Pediatric Cardiac Anomalies - 2 Nursing CEs

Author: Kristi Hudson RN MSN CCRN

Written: December 27, 2006

 

Course Description

This course is designed to describe common infant/pediatric cardiac anomalies and/or congenital heart defect. Focus will be placed on a description of several common cardiac anomalies as well as the signs and symptoms and treatment options of these conditions. A description of palliative and corrective surgical procedures to repair cardiac anomalies/congenital heart defects will be the final focus of this course.

 

Course Objectives

Upon completion of this course the student will be able to describe the following cardiac anomalies as well as discuss the sign/symptoms and treatment options for these conditions:

  • Tetralogy of Fallot
  • Ventricular Septal Defect
  • Coarctation of the Aorta
  • Patent Ductus Arteriosus

In addition, the student will have a better understanding of:

  • Palliative Surgical Procedures
  • Corrective Surgical Procedures

Tetralogy of Fallot:

There are four specific cardiac defects that are present with the cardiac anomaly Tetralogy of Fallot. These anomalies include:

  • Ventricular Septal Defect (an opening between the left and right ventricle).
  • Pulmonic Stenosis (narrowing of the pulmonary valve).
  • Dextroposition of the Aorta (the aorta appears to rise from both the left and right ventricle rather then just from the left in a normal heart).
  • Right Ventricular Hypertrophy (thickening of the right ventricle wall).

 

 

Tetralogy of Fallot Illustration

(Blue=Non-oxygenated Blood, Red=Oxygenated Blood, Purple= Mixed)

 

Signs and Symptoms of Tetralogy of Fallot:

Tetralogy of Fallot is often diagnosed in the first few weeks of life with presenting symptoms including the presence of cyanosis or a loud heart murmur. The degree of cyanosis is proportional to the lung blood flow which is determined by the degree of narrowing of the outflow of the pulmonary arteries. Other common signs and symptoms of Tetralogy of Fallot include:

  • Paroxysmal dyspnea (with loss of consciousness)
  • Clubbing of the fingers (seen in older children)
  • Parasternal heave
  • Precordial prominence
  • Systolic murmur (often absent in the first few days of life)
  • A single S2 can be heard
  • Low arterial oxygen content
  • Irritability
  • Sleepiness

Treatment Options for Tetralogy of Fallot:

Surgical intervention to repair the four specific cardiac anomalies associated with Tetralogy of Fallot have proven to be very effective in the past decade. The surgery can be completed in two operations (the first being a temporary fix and the second being a complete repair). This two step approach is usually recommended for small or premature infants who may be suffering from other conditions. The following describes both surgical repairs:

Temporary Operation – in small blue infants a shunt operation that provides adequate blood flow to the lungs can first be performed. This allows time for the infant to grow enough for a full repair. The shunt is placed between the pulmonary artery and the aorta in an attempt to improve blood oxygenation and is then removed when the complete repair operation is undertaken.

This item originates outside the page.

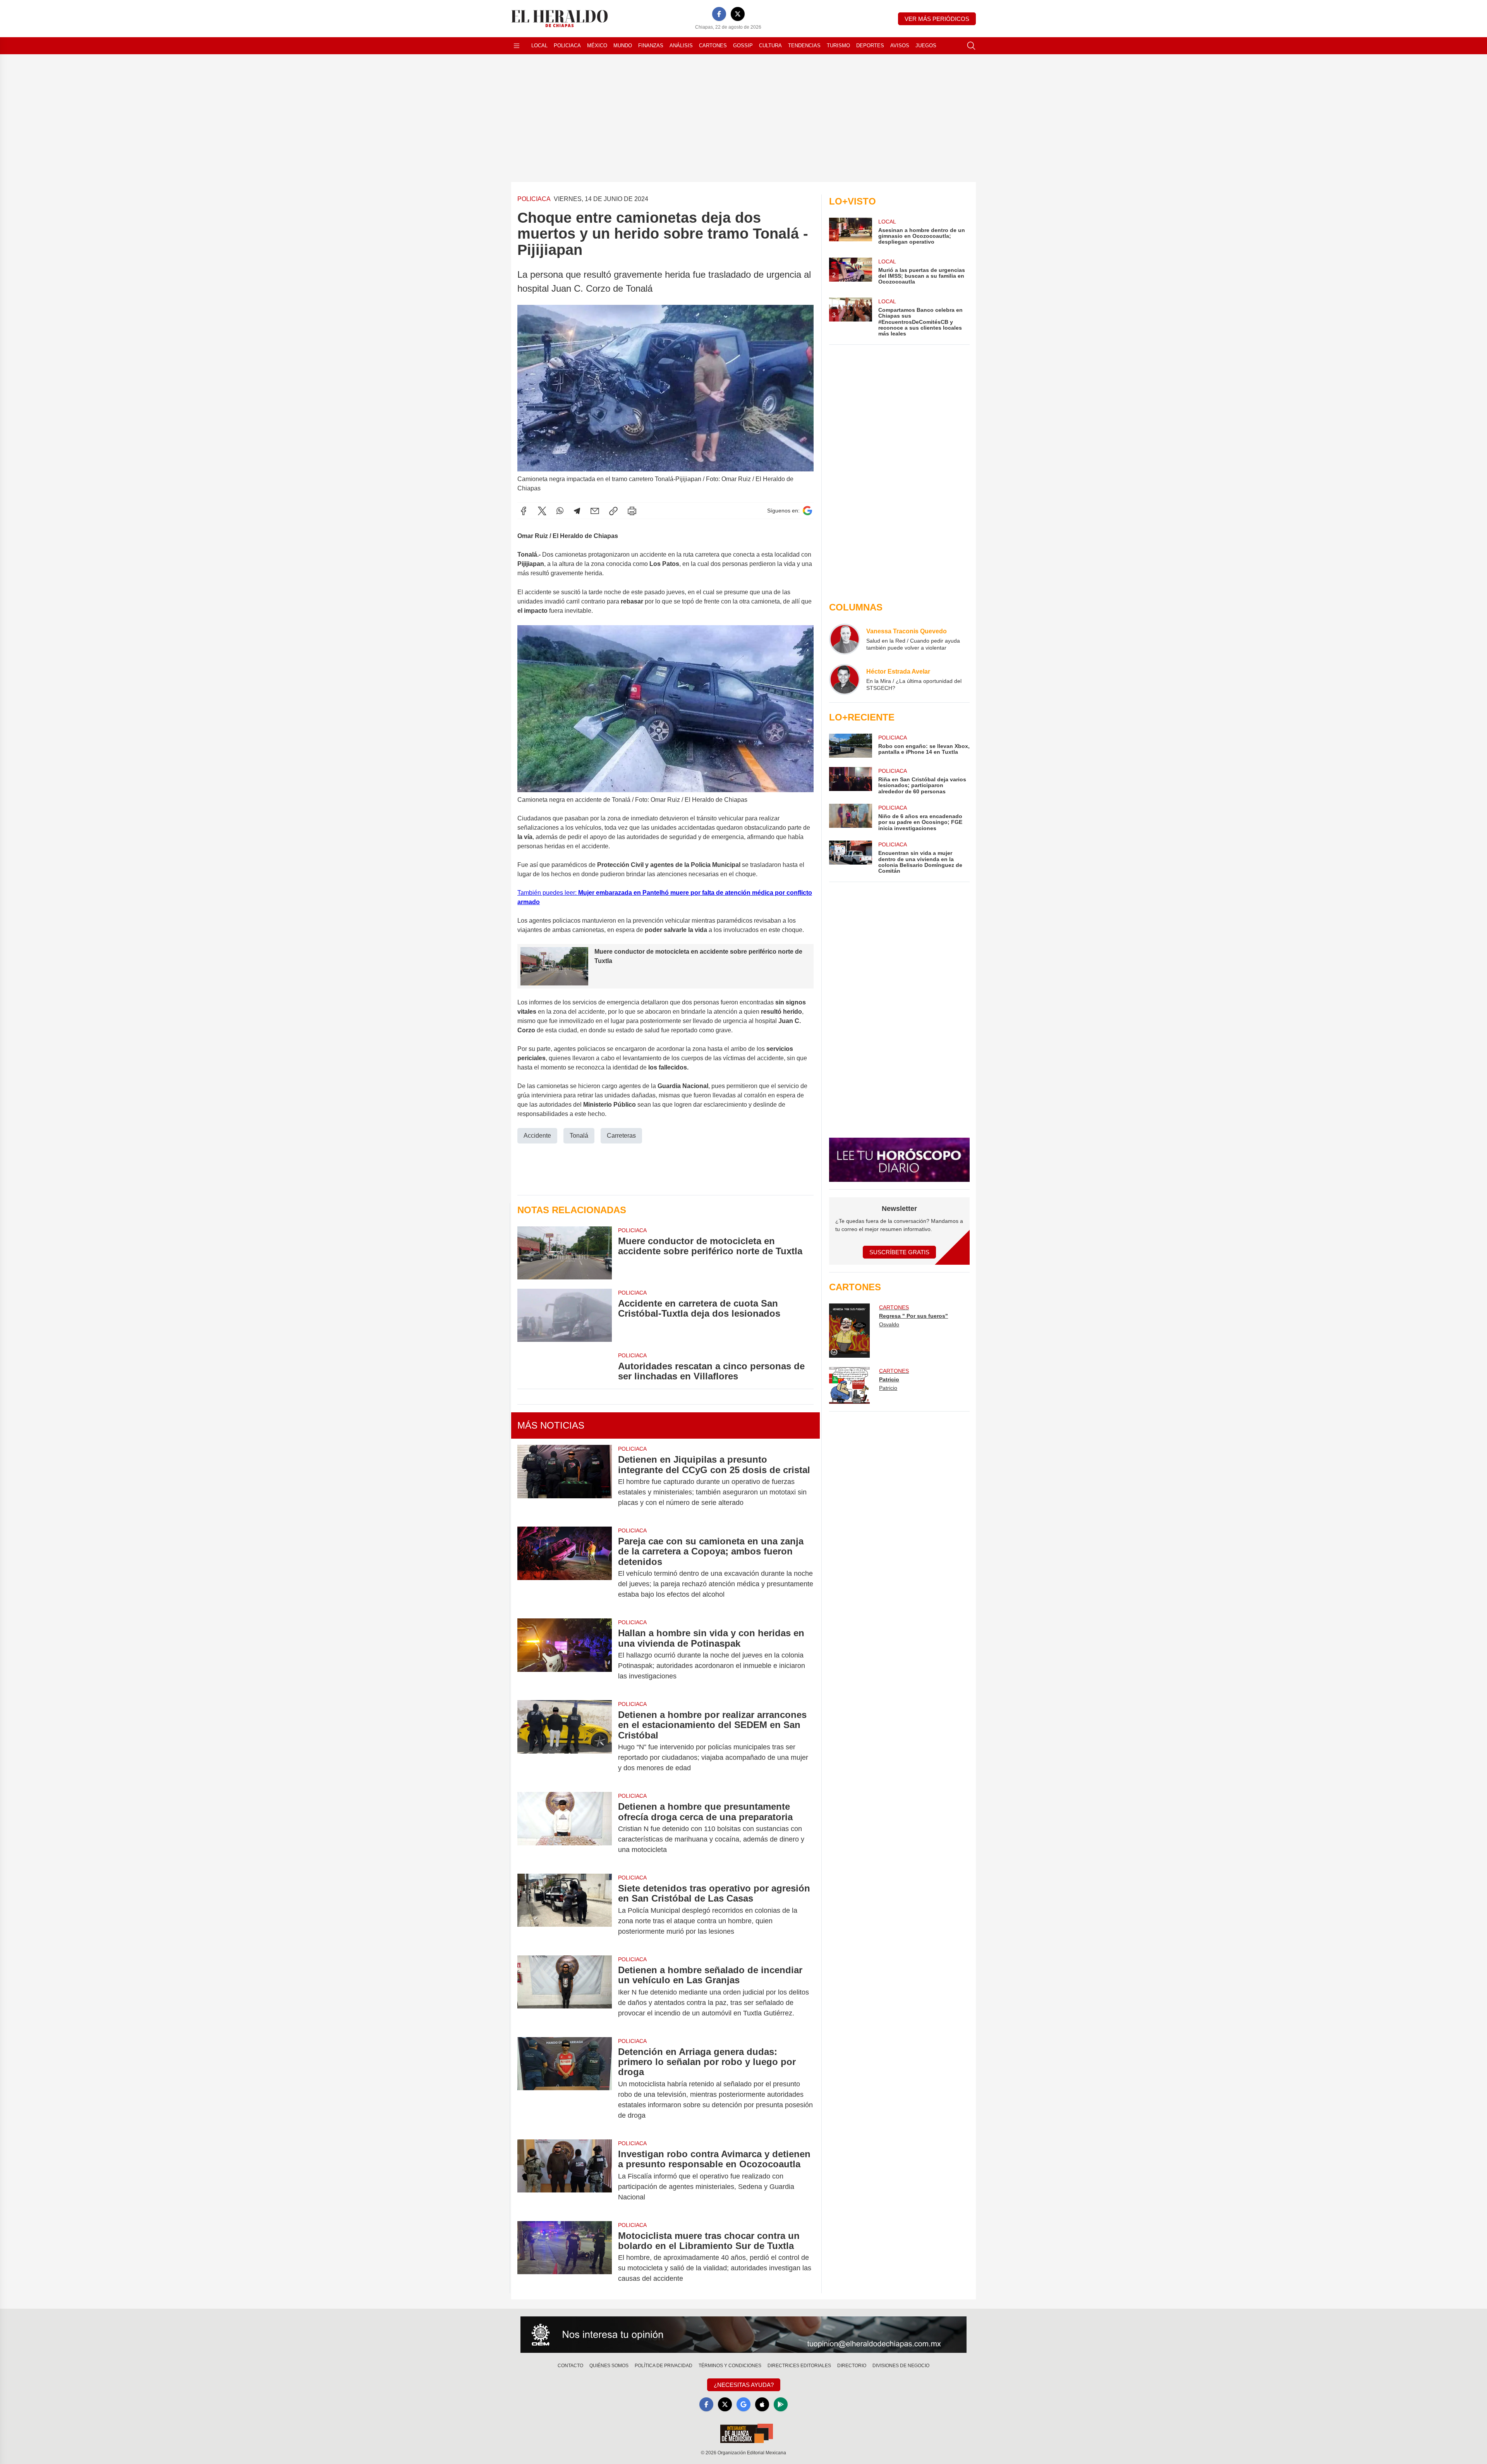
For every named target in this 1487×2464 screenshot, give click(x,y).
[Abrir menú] (516, 45)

Complete Operation – to do a complete repair, the ventricular septal defect is closed with a patch and the right ventricular outflow tract is opened by removing some thickened ventricular muscle below the pulmonary valve. Repairing or removing the pulmonary valve and enlarging the peripheral pulmonary arteries (that go to the lungs) is also involved in the complete operation. In most cases a Rastelli repair (which is when a tube is placed between the right ventricle and pulmonary artery) completes this operation.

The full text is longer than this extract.